Reminds me of the Czech Wolf Dogs. I remember I myself was pretty keen at one stage at getting a couple of those beauties but sensibly settled for huskies - now I have a pit bull lol and may I add she's been the best out of the lot! That includes temperament, behaviour, ease of care & by far the most loving


----------



## Tirilia (Jan 23, 2010)

Wow what a beautiful animal, best of luck getting one!


----------



## Mr.James (Jan 23, 2010)

Just get a German Shepherd, I highly recommend them for any real pooch lover. We have two!


----------



## Lovemydragons (Jan 25, 2010)

All dogs were cross breeds at some stage. These dogs are as much a pure breed now as the labrador is.


----------



## Scragly (Jan 25, 2010)

Blufawn (Listing id 75)

not sure if you can still contact them but you might want to check it out cause they were listed as a breeder.


----------



## Wildcall (Jan 25, 2010)

Lonewolf said:


> I wonder if it affects their breeding..
> 
> I hope there is still a breeder in Aus. I'd love to get one! If not, i'll just have to import. Does anyone know how much it costs to import dogs?
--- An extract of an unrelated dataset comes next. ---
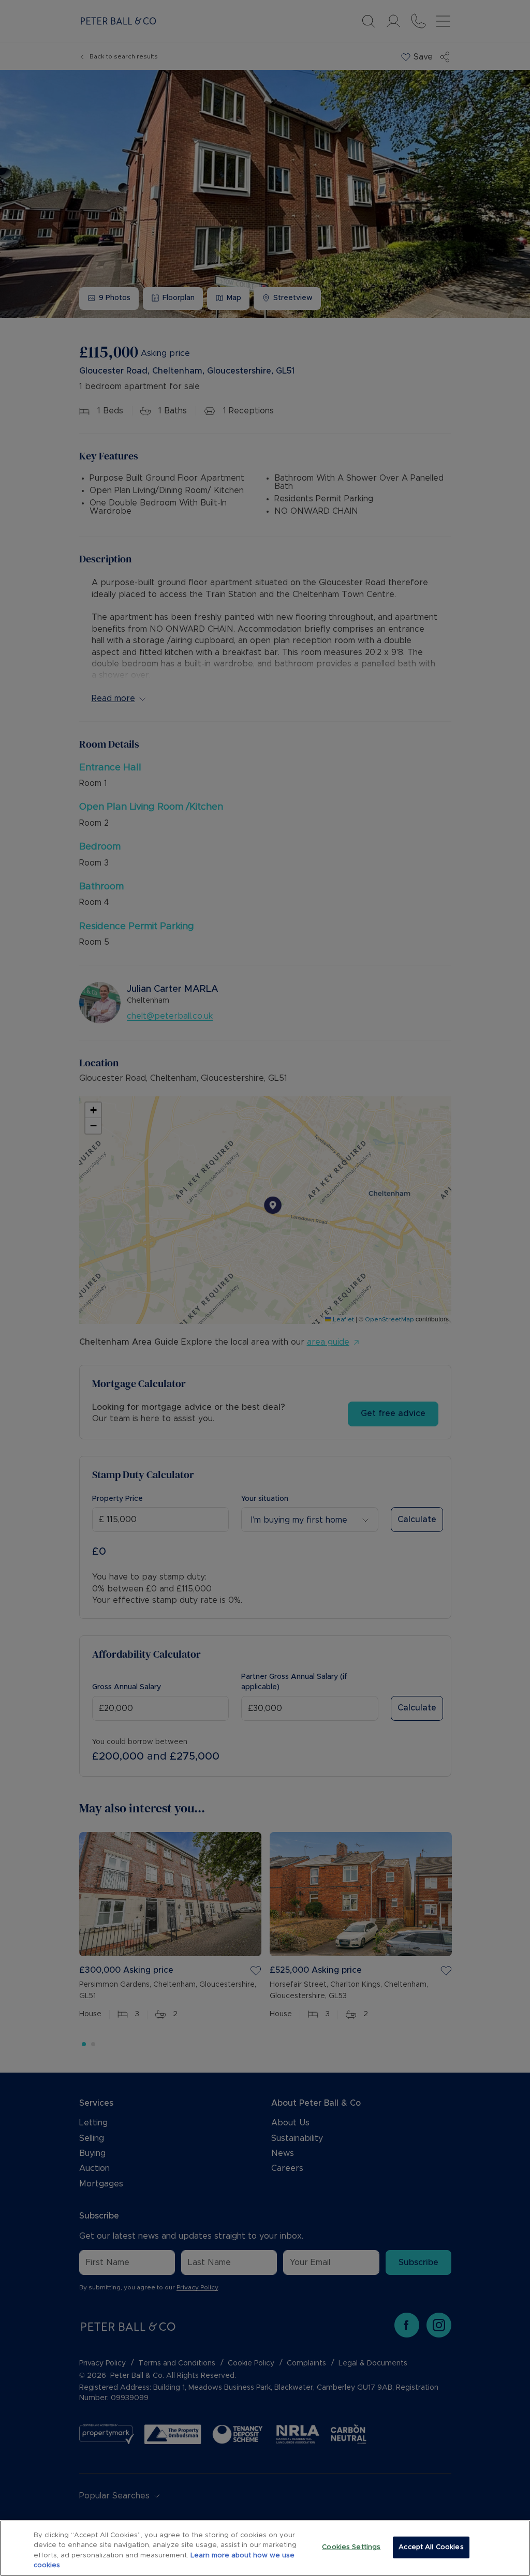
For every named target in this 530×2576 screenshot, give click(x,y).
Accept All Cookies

I had a look on a site that imports from the UK and they were saying for flights and permits it was 1500 pounds... then once its here in Aus it needs to be quarantined for 30days and that costs $800AUD +... Then the actual pup from a well known UK breeder was 950 pounds... i have to say it would get quite expensive but i think it would be well worth it they are amazing!!!


----------



## Flaviruthless (Jan 25, 2010)

I've been keen on them for years - I sent an email to the breeder some time ago but didn't get a response... Hopefully you will though! And I also have a german shepherd now - they are great!


----------



## Lonewolf (Jan 25, 2010)

Thanks for that! I'll see if i can find a good breeder that imports and start saving


----------



## pyrodarknessanny (Jan 26, 2010)

if not, you can get some siberian huskies that look like that, there know as "wolf greay" or sometimes "sables" there are some that are dead ringer for wolves, but most are clasic huskies (open mask, white on legs)


----------